Subrogation and How It Affects Policyholders

Subrogation is an idea that's understood in insurance and legal circles but often not by the people who employ them. Rather than leave it to the professionals, it would be in your benefit to know an overview of the process. The more knowledgeable you are, the better decisions you can make with regard to your insurance company.

Any insurance policy you own is a promise that, if something bad happens to you, the firm that insures the policy will make restitutions in one way or another without unreasonable delay. If your vehicle is rear-ended, insurance adjusters (and the courts, when necessary) decide who was at fault and that party's insurance covers the damages.

But since ascertaining who is financially responsible for services or repairs is often a confusing affair – and time spent waiting in some cases increases the damage to the victim – insurance firms usually opt to pay up front and figure out the blame later. They then need a means to recoup the costs if, in the end, they weren't responsible for the payout.

Can You Give an Example?

You are in a traffic-light accident. Another car ran into yours.
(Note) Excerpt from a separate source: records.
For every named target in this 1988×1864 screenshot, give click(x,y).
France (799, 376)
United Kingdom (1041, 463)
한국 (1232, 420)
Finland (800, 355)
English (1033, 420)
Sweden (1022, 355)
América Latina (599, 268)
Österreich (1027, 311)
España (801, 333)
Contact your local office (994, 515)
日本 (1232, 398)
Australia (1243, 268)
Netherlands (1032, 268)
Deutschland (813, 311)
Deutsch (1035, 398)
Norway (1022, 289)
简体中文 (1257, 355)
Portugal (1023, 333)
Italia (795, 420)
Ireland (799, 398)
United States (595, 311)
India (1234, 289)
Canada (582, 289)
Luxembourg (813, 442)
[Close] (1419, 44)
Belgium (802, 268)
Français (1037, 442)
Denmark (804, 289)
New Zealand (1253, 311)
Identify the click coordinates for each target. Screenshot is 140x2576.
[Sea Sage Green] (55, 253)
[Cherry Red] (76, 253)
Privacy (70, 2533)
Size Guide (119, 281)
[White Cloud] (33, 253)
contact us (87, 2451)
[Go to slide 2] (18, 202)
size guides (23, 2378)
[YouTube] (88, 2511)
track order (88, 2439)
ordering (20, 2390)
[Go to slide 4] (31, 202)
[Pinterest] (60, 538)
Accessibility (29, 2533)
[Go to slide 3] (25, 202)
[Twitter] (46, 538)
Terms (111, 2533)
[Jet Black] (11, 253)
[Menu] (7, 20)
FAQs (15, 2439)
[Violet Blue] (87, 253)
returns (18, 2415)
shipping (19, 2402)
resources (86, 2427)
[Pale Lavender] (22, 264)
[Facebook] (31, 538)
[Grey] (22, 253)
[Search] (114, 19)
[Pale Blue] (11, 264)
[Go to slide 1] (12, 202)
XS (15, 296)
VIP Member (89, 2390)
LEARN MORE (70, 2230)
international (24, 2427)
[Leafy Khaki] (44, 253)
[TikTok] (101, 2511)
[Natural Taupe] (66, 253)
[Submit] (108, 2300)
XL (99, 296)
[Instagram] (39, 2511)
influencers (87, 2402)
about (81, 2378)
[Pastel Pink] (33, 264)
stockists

The police show up to assess the situation, you exchange insurance information, and you go on your way. You have comprehensive insurance and file a repair claim. Later police tell the insurance companies that the other driver was entirely at fault and her insurance should have paid for the repair of your auto. How does your company get its funds back?

How Does Subrogation Work?

This is where subrogation comes in. It is the process that an insurance company uses to claim reimbursement when it pays out a claim that turned out not to be its responsibility. Some insurance firms have in-house property damage lawyers and personal injury attorneys, or a department dedicated to subrogation; others contract with a law firm. Normally, only you can sue for damages to your person or property. But under subrogation law, your insurance company is considered to have some of your rights in exchange for having taken care of the damages. It can go after the money originally due to you, because it has covered the amount already.

Why Should I Care?

For a start, if you have a deductible, it wasn't just your insurance company that had to pay. In a $10,000 accident with a $1,000 deductible, you have a stake in the outcome as well – to be precise, $1,000. If your insurance company is timid on any subrogation case it might not win, it might opt to get back its losses by ballooning your premiums and call it a day. On the other hand, if it knows which cases it is owed and pursues them efficiently, it is doing you a favor as well as itself. If all $10,000 is recovered, you will get your full $1,000 deductible back. If it recovers half (for instance, in a case where you are found 50 percent at fault), you'll typically get $500 back, depending on the laws in your state.

Furthermore, if the total price of an accident is more than your maximum coverage amount, you could be in for a stiff bill. If your insurance company or its property damage lawyers, such as family law firm Vancouver WA, successfully press a subrogation case, it will recover your expenses as well as its own.

All insurers are not the same. When shopping around, it's worth weighing the records of competing firms to determine if they pursue legitimate subrogation claims; if they resolve those claims without dragging their feet; if they keep their clients advised as the case proceeds; and if they then process successfully won reimbursements immediately so that you can get your deductible back and move on with your life. If, on the other hand, an insurance company has a reputation of paying out claims that aren't its responsibility and then covering its bottom line by raising your premiums, you'll feel the sting later.